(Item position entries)
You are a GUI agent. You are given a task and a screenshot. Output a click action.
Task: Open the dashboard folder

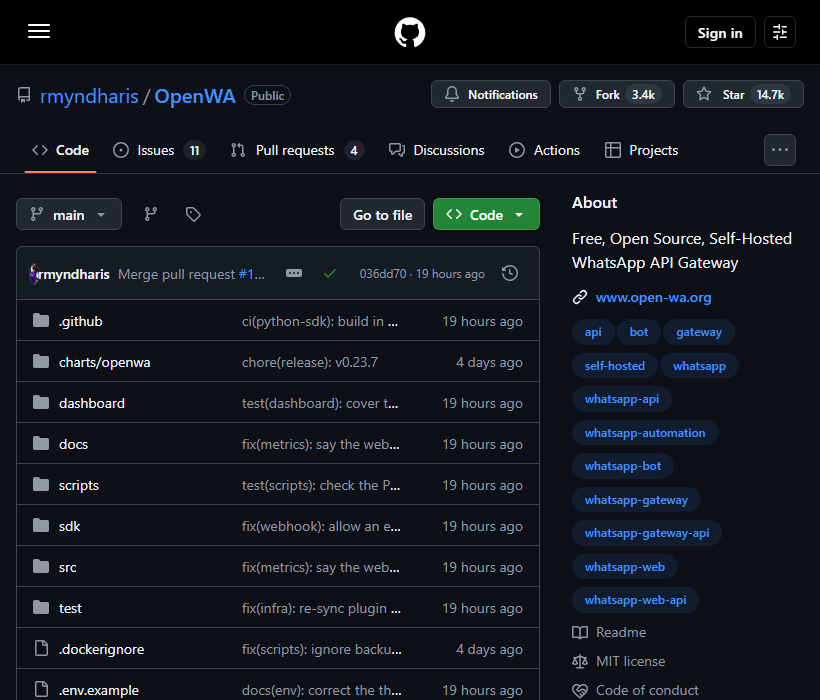[92, 403]
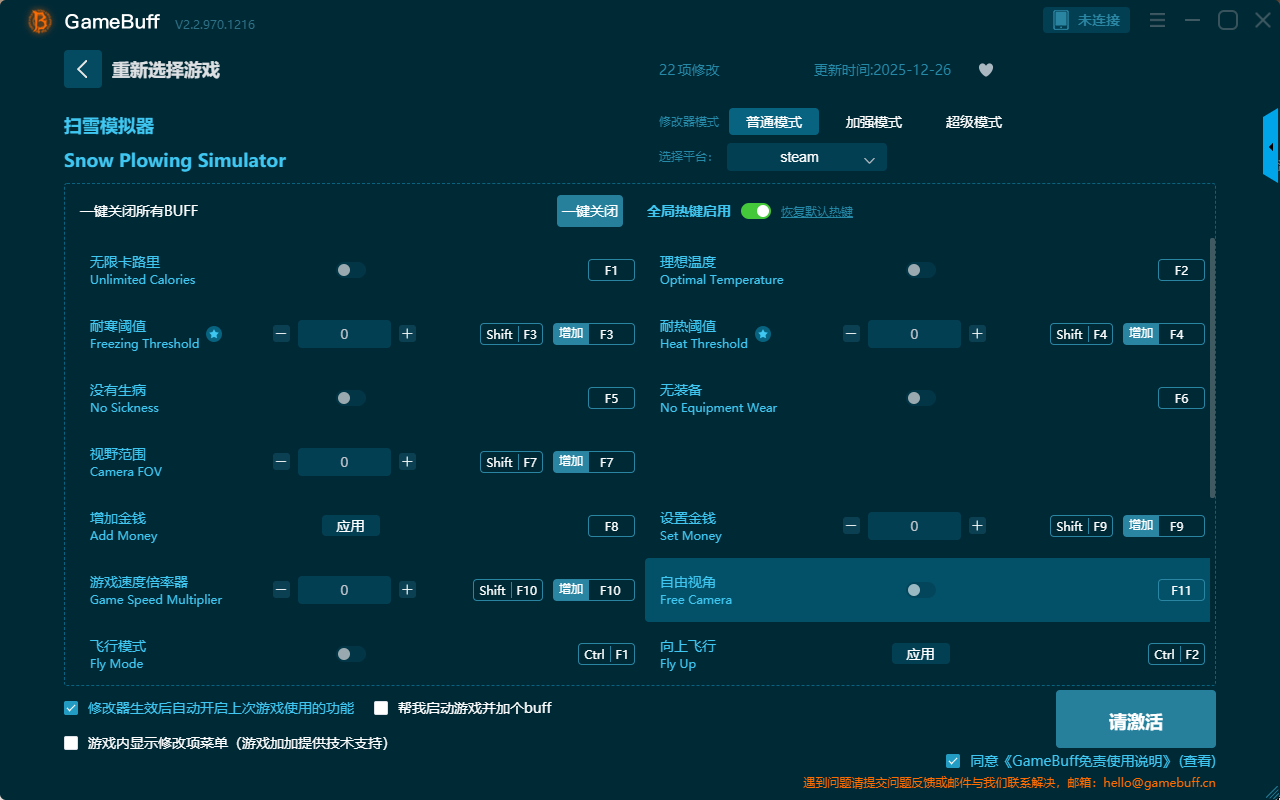
Task: Click the phone not-connected icon
Action: [x=1061, y=20]
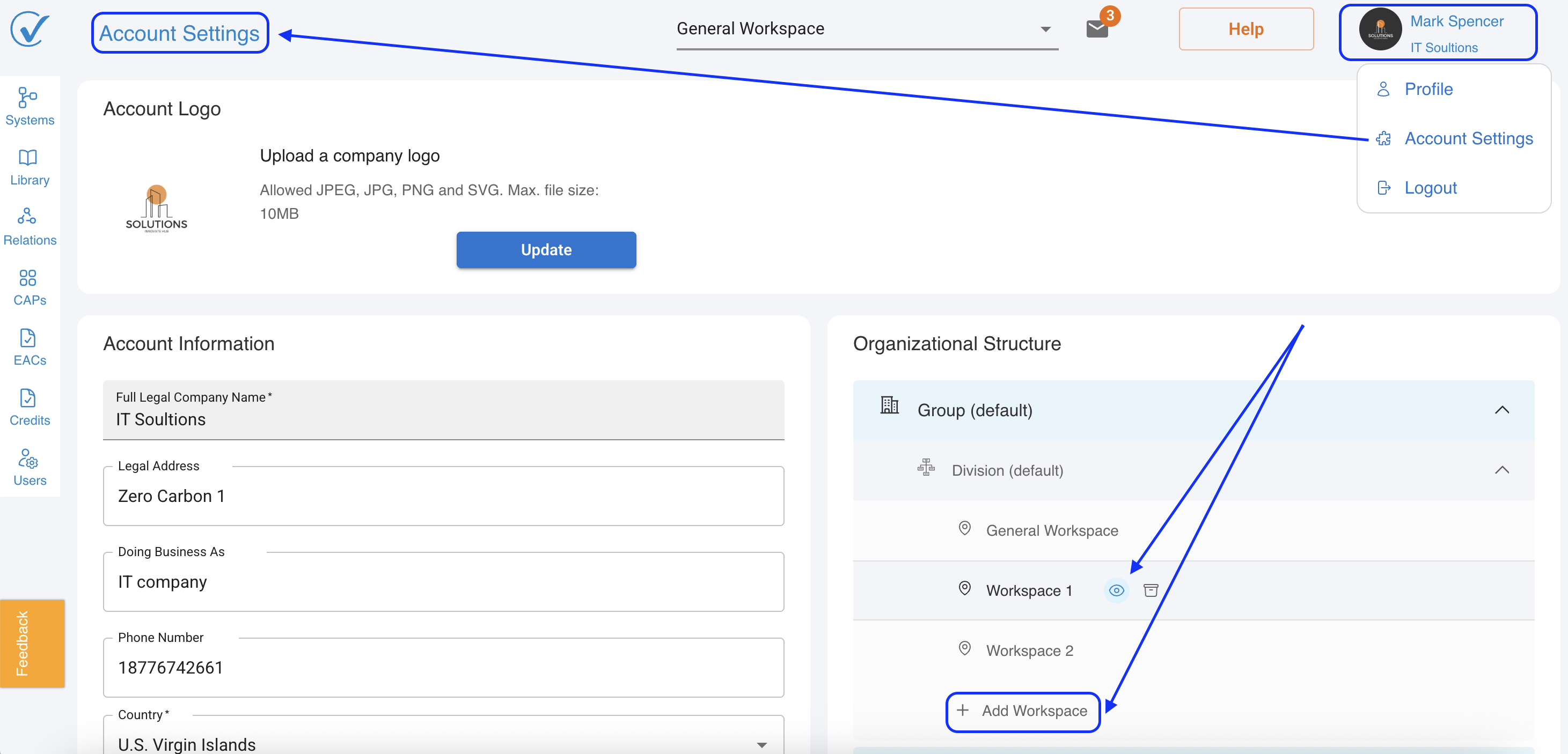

Work instructions: Repeat the lines above word for word, leaving out the pictures.

Task result:
You are a GUI agent. You are given a task and a screenshot. Output a click action.
Task: Open the dashboard folder

[92, 403]
Task: Click the phone not-connected icon
Action: [x=1061, y=20]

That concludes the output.